• [Goal of the exercise] Please give back only the lines below from the one containing "Q & A (38, 2032)" to the one containing "雙語學習專區 (63, 1155)", each repeated word for word, both ends included.

• [Material shown]
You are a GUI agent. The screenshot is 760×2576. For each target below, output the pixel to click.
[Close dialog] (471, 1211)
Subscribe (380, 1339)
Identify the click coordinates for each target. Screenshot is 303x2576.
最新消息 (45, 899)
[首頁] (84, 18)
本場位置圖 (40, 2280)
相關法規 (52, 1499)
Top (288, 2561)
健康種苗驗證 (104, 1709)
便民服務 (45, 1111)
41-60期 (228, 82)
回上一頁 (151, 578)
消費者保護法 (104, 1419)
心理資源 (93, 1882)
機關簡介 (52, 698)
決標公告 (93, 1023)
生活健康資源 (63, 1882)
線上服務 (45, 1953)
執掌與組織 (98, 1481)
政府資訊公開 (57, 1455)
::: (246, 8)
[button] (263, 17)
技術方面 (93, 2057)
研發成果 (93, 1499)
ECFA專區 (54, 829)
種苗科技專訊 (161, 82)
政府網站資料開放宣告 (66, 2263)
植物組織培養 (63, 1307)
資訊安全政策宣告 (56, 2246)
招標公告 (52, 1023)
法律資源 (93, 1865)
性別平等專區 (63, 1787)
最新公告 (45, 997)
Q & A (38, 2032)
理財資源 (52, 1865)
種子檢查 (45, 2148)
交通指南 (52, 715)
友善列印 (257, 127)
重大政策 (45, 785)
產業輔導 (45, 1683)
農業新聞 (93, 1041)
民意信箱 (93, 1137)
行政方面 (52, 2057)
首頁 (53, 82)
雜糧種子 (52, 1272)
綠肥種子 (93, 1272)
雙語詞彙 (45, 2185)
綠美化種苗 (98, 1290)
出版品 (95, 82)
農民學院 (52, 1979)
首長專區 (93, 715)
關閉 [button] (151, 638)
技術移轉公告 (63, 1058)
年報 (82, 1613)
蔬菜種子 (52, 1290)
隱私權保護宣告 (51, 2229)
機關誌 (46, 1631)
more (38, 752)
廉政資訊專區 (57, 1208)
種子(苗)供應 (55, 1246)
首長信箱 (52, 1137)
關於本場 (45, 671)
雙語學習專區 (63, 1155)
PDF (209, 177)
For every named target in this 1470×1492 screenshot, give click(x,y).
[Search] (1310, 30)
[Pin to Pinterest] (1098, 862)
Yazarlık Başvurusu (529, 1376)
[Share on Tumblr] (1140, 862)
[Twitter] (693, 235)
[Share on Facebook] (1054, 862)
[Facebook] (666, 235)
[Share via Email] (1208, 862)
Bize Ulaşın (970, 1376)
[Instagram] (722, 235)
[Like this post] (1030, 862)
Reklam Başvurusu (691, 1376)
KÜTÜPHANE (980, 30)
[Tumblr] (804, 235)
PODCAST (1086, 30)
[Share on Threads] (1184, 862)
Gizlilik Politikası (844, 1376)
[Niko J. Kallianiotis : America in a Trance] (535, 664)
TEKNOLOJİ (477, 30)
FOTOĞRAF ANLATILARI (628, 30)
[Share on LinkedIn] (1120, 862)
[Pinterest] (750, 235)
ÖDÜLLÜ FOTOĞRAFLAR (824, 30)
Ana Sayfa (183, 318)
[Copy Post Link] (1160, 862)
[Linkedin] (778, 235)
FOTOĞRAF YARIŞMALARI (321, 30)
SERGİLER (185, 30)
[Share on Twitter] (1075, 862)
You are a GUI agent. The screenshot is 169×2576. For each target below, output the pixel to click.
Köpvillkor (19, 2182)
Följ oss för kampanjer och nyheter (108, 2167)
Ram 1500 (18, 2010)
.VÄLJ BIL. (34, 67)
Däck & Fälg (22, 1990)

• [Written answer]
Q & A (38, 2032)
理財資源 (52, 1865)
種子檢查 (45, 2148)
交通指南 (52, 715)
友善列印 (257, 127)
重大政策 (45, 785)
產業輔導 (45, 1683)
農業新聞 (93, 1041)
民意信箱 (93, 1137)
行政方面 (52, 2057)
首頁 (53, 82)
雜糧種子 (52, 1272)
綠肥種子 (93, 1272)
雙語詞彙 (45, 2185)
綠美化種苗 (98, 1290)
出版品 (95, 82)
農民學院 (52, 1979)
首長專區 (93, 715)
關閉 [button] (151, 638)
技術移轉公告 (63, 1058)
年報 (82, 1613)
蔬菜種子 (52, 1290)
隱私權保護宣告 (51, 2229)
機關誌 (46, 1631)
more (38, 752)
廉政資訊專區 (57, 1208)
種子(苗)供應 (55, 1246)
首長信箱 (52, 1137)
關於本場 (45, 671)
雙語學習專區 (63, 1155)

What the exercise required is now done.